Yılmazyaşar, Yıldırım Bayezid ve Çelebi Mehmed dönemlerinde devam eden yerleşimin, 2. Murad sonrasında neredeyse tamamen terk edildiğinin anlaşıldığını dile getirdi.

Fatih Sultan Mehmed dönemi sonrasında kaledeki arkeolojik verilerin yok denilecek kadar az olduğunu bildiren Yılmazyaşar, "Kaledeki yerleşimin Fatih dönemi sonrasında bugünkü Karacaşehir Mahallesi'ne taşındığı biliniyor." ifadesini kullandı.

 Sarnıçta 1288 sikke bulundu

Doç. Dr. Yılmazyaşar, kalenin içindeki sarnıçta ilk kazı çalışmalarının 2019'da başladığını anlattı.

Sarnıcın 15 metre eninde, 45 metre boyunda, 6 metre derinliğinde olduğunu söyleyen Yılmazyaşar, şöyle devam etti:

"Buradaki buluntular adeta kaledeki tarihin ve yaşamın özetini verdi. Sarnıçtaki çalışmalar bu kazı döneminde tamamlandı. 1288 sikke ortaya çıktı. 

Bunların içinde Bizans, erken Osmanlı, Germiyanoğulları, Aydınoğulları, Menteşeoğulları, Karamanoğulları beylikleri ile Midilli lordu olan Francesco II Gattilusio ve Eflak voyvodası Mircea'ya ait sikkelerle karşılaştık. 

Hem ticaret hem de askeri ilişkiler bağlamında Osmanlı tarihindeki oluşum ve değişim süreçlerinin bir kale kentteki yansımalarını gösterdi. Seramik, cam, maden ve kemik buluntuları da elde ettik."

- Doç. Dr. Hasan Yılmazyaşar

Yılmazyaşar, sarnıcın kalede ilk inşa edilen mekanlardan olduğuna dikkati çekti.

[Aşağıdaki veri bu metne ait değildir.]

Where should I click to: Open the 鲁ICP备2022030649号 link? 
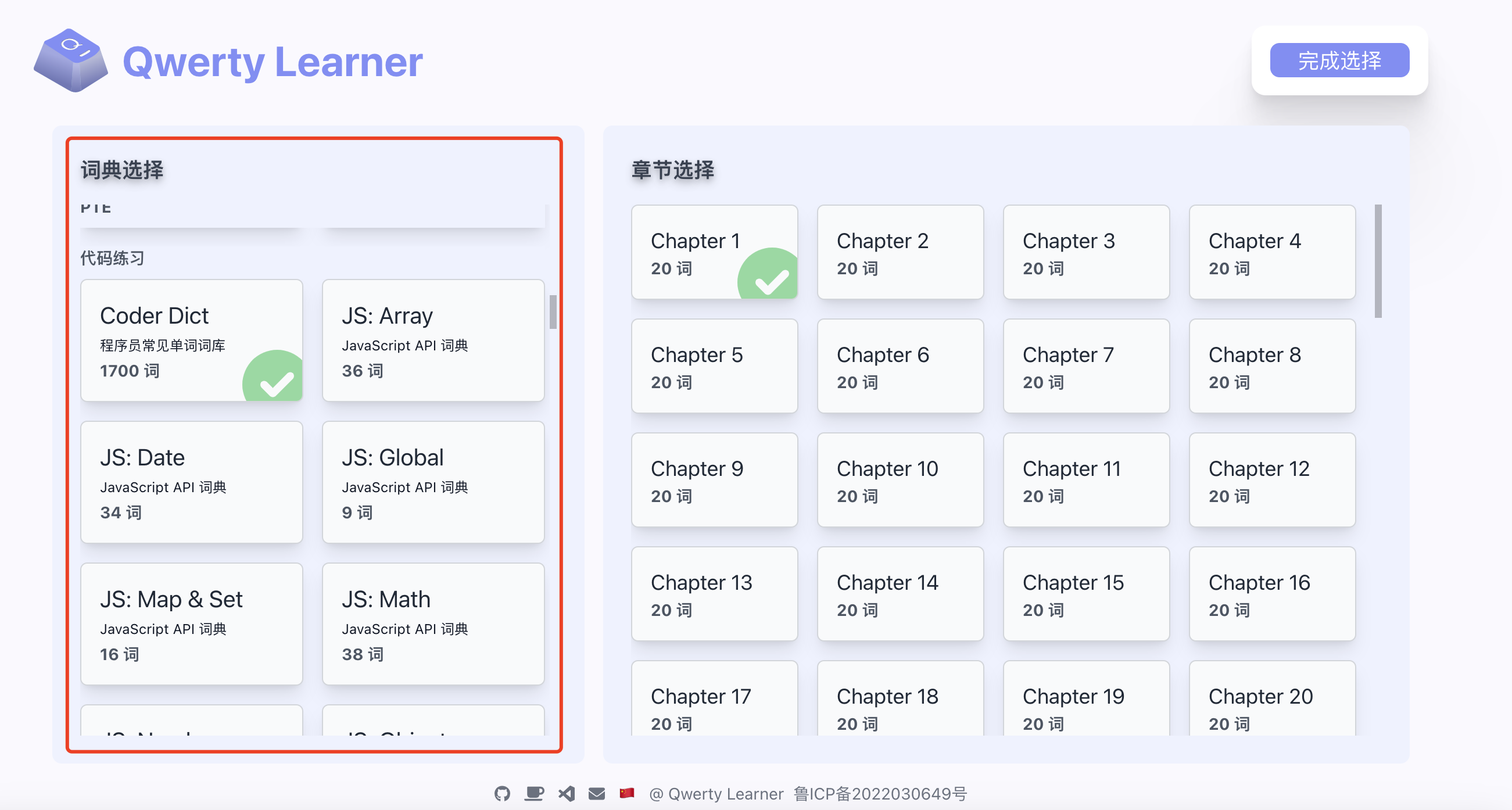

Kalelerin uzun süreli kuşatmalara dayanması için suyun önemli olduğunu dile getiren Yılmazyaşar, şunları kaydetti:

"Sarnıçlar, kuşatmalar ve kaledeki günlük yaşamın sürdürülmesi için temel ihtiyacı gideren en önemli unsur. Karacahisar Kalesi'ndeki sarnıcın, yapının ilk inşa süreci olan 7'nci yüzyılın başından beri var olduğunu düşünüyoruz. 
Şu ana kadar kale kentler içinde bizim tespit edebildiğimiz en büyük sarnıç. Tuğla ve taşın birlikte kullanılmasıyla oluşturulmuş almaşık düzenli. Köşesinde bir merdiven bulunuyor. Zeminde ve duvarlarda suyun korunması için sızdırmazlığı sağlayan bir harç kullanılmış. 

Aynı zamanda üst örtüyü tutacak 7 payesinin bulunduğu belirledik."